Experience in restaurant


My experience at an over priced restaurant!

It was a beautiful spring time in Northern California. We decided to visit the famous wine country Napa for the weekend. I also had a demonstration time at the local Whole Foods to sample our new fruit products.

My partner took the group to a famous local winery restaurant. I know, if you follow my blog, at this time, you probably would say oh! Here we go again. But I have to tell you this story. When my partner announced the dinner place, I got in line to check out the menu, I had many nightmares thinking about what kind of time I would have there. But, you choose your own battles;  I should feel lucky to be able to go to this kind of place.

The restaurant was nice, nothing super remarkable. The table and seat were fair, not that comfortable but it was ok. There were 3 other tables in the dining room. Everyone was at their best behavior, acting very appropriately. I took a look at the menu which by that time, I can recite what they have to the teeth. I also knew the price of each item. So I ordered a bowl of soup and a chicken salad entrée. They were not only the foods that I could understand by reading the menu without the help of the Webster, but my choices were also the cheapest. And when I say cheap, I mean compared to other items on the menu, not according to prices that I have seen at other places.

I felt good that I have done my homework and was happy with the choices. I started to enjoy the conversation with the group and felt a little easier.

My partner ordered an appetizer to share and a bottle of wine. Now, I didn’t dare to look at the wine list price. I was worried that it will ruin my happiness.

Appetizer came: it was a plate of several kinds of cheese, bread and cracker. I looked at the beautiful flat rectangular white plate and thought to myself, Crap! I can put the whole plate in my mouth in one shot. There must be a mistake as the amount wasn’t enough for everyone to share. My partner was so happy to start with a little cheese knife, cut a little piece of cheese from a very little piece of cheese and put it on an even smaller piece of hard cold bread. He made a huge Woo sound after eating it. It was so good, he loved it. Everyone in the group thought the same, except of course me. I picked a tiny pickle and chewed it slowly, so it would last longer in my mouth.
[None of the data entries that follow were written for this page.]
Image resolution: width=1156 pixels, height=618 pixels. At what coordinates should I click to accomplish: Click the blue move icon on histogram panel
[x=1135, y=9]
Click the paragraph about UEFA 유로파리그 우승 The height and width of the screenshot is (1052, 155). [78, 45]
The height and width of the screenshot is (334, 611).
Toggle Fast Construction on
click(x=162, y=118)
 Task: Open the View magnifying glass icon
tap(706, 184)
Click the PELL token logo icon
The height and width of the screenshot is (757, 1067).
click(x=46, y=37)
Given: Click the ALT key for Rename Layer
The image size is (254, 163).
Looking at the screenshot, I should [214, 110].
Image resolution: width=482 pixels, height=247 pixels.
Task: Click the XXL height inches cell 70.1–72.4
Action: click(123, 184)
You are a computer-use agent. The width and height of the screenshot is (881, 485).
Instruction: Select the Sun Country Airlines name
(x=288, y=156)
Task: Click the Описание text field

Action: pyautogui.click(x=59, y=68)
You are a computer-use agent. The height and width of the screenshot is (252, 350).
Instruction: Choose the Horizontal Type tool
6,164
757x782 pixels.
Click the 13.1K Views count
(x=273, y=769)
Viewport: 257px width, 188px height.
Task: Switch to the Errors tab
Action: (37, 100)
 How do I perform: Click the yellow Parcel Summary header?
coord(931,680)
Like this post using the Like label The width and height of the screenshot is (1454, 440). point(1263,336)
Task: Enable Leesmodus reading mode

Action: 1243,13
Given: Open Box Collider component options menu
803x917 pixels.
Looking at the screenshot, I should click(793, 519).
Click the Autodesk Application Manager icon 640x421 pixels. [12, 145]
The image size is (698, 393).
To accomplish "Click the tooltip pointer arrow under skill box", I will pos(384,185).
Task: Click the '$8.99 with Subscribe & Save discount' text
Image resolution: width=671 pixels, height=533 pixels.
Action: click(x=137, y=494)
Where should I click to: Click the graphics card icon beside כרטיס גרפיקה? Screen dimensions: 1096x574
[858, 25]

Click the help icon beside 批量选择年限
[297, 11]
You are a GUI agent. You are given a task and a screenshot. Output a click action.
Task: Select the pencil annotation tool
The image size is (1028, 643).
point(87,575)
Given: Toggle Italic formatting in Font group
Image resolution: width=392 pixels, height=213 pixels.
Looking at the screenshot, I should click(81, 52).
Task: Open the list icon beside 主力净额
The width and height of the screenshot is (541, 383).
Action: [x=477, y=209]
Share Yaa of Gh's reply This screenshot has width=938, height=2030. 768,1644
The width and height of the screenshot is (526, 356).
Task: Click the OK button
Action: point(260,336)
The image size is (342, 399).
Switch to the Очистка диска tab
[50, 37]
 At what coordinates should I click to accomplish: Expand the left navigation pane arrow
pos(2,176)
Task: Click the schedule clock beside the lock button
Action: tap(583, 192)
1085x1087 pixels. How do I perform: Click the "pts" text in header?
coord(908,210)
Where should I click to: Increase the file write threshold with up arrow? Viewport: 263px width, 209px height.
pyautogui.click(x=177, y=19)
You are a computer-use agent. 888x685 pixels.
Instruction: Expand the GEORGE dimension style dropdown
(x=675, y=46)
The restaurant started to fill up. Great looking people with great manners, and I am sure with a large credit line on their credit cards. They sat around us and started to make very happy sounds.

Finally, after 30-minutes, our food arrived. I was so hungry and a little tired after standing at Whole Foods for 4 hours. I could not wait to chow down my food but I had to remind myself that I am not at home, in my comfort place, but at a high end restaurant where etiquette counts more than quality of the food.

The server put my bowl of soup in front of me. It wasn’t a bowl; it was a big round white dish with shallow depth. The soup was in that little hole. It screamed loudly: This is not a bowl; it was a lousy little cup of liquid that cost me $16. Damn, the price of want to be with Joneses.

I stayed calm; I still had the salad to come. So I once again started slowly with super low energy to eat my soup. Well, to be fair, the spoon was fabulous. Does that count?

My salad came in a wave like white flat dish. The plate was the size of the football field but the salad was so lonely in the middle with about 3 little pieces of chicken, some romaine lettuce and roasted almond. I started to weight the salad with my eyes, not more than 8 oz of lettuce for $22. Did the dollar drop value that I don’t know about? Oh, by the way, the decoration around the edge of the plate was fantastic. Does that count?

I asked my partner to stop by McDonald’s on the way back to the hotel. The grease of their French fries and Mc Nuggets was so delicious. McDonald’s saved my evening!

We all talked about everything has a price. The price of being high class is so not worth it, too expensive with an extremely short shelf life.